Emma’s eldest child and I later spoke on the phone. I felt my eyes widen with each detail relayed to me. There were swaths – horrible, horrible swaths – of life that Emma had never mentioned in our correspondences, and I had not fathomed.

After much contemplation, I decided to look into some of the details relayed to me. Some specific, pertinent details that confused Emma’s family and me, that I suspected could be answered through various primary and secondary sources, a heroic librarian, and strategic puzzle piecing. However, it would also mean digging into areas of a friend’s life that she never intended for me to know. (I had never built a dossier on a friend, for reasons I hope are obvious.)

I have debated what all to say about what I’ve learned about Emma in the last year, out of respect for her and her family. Ultimately, I decided that calling attention to even just a few of the myriad of challenges that contributed to her quiet despair is something I can do to honor her.

This steadfast, faithful camp friend I had for the better part of 20 years had been figuratively drowning for a long, long time. She worked hard. Multiple low-paying jobs in an economically depressed area. Her weight problems manifested larger health issues and immunosuppression. This led to an ever-growing pile of medical bills. She became financially dependent on boyfriends. The collective negative effect these realities had on her and her children was devastating. Emma was depleted, emotionally, physically, and mentally. Yet, the financial, medical, legal, and domestic problems continued to mount. Like small stones thrown one by one into a figurative bucket she lugged, she was slowly weighed down further and further by its increasing weight.

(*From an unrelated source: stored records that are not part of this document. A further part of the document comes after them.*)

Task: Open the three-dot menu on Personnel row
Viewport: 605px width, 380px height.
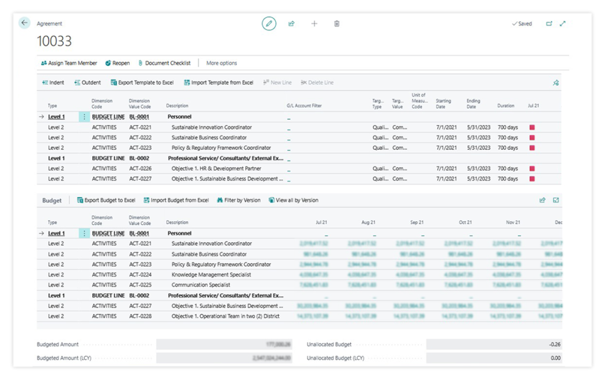Action: [x=84, y=117]
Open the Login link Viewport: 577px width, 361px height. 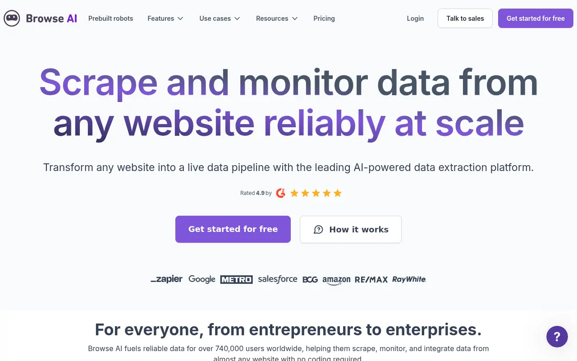pos(415,19)
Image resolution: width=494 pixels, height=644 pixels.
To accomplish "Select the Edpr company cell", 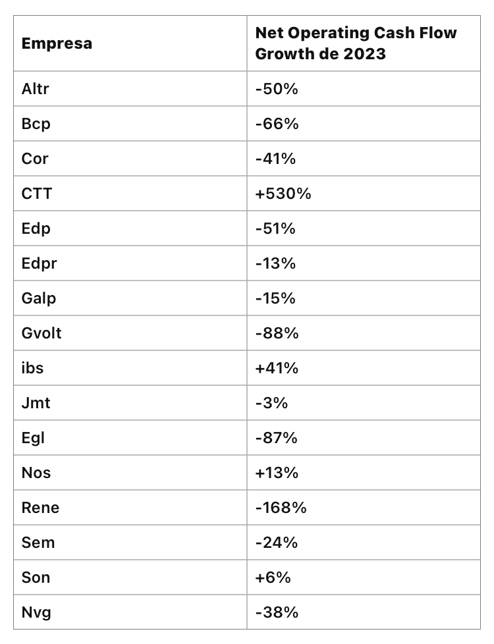I will tap(39, 263).
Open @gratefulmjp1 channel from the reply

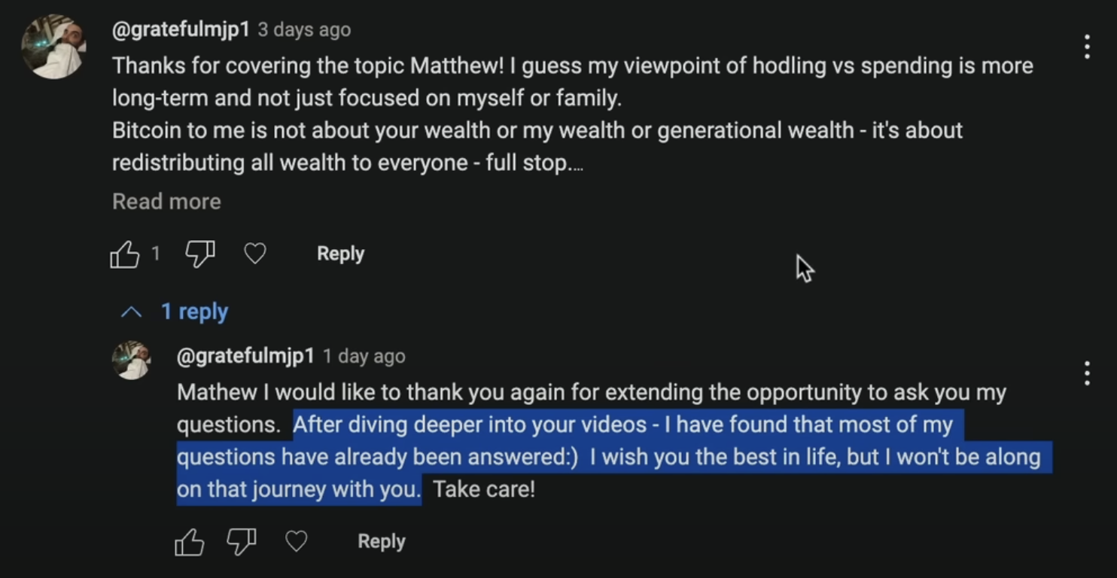click(245, 356)
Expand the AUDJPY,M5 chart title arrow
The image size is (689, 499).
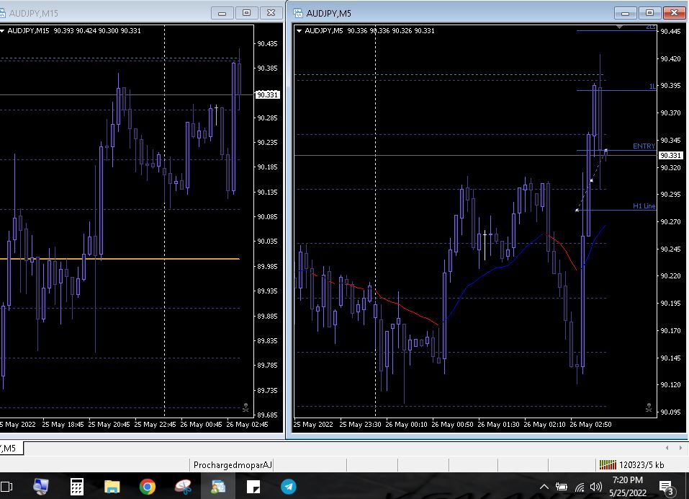click(x=300, y=31)
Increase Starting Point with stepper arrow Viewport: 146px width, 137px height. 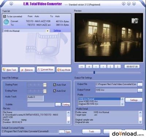[x=45, y=84]
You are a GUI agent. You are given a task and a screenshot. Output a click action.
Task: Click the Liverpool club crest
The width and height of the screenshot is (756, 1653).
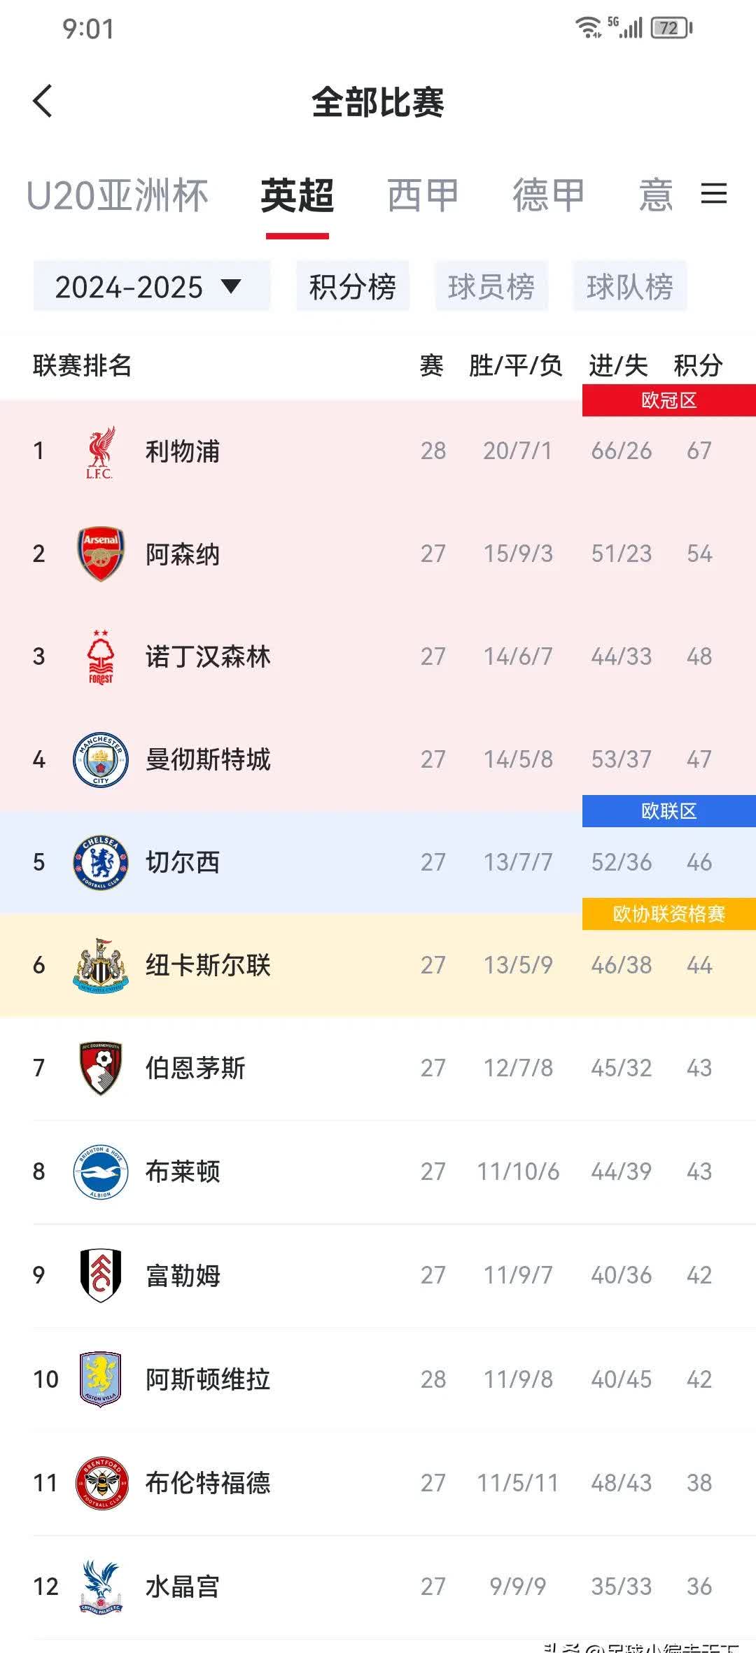coord(100,451)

And I knew little to nothing about any of it while she lived.

That stings. I still have much to contemplate about what to do with that. What changes I can encourage, in my own life and that of my community. On a more subtle but personally significant level, I’m still accepting that there will never again be a letter from her in my mailbox. That as the holiday season gets into full swing, not a single one of the cards addressed to me are going to be from her. The support the girl on the bottom bunk generously, selflessly offered me the last 20 years will have no replacement, and I will regretfully, radically miss her.


The National Suicide Prevention Hotline can be reached at 1-800-273-8255.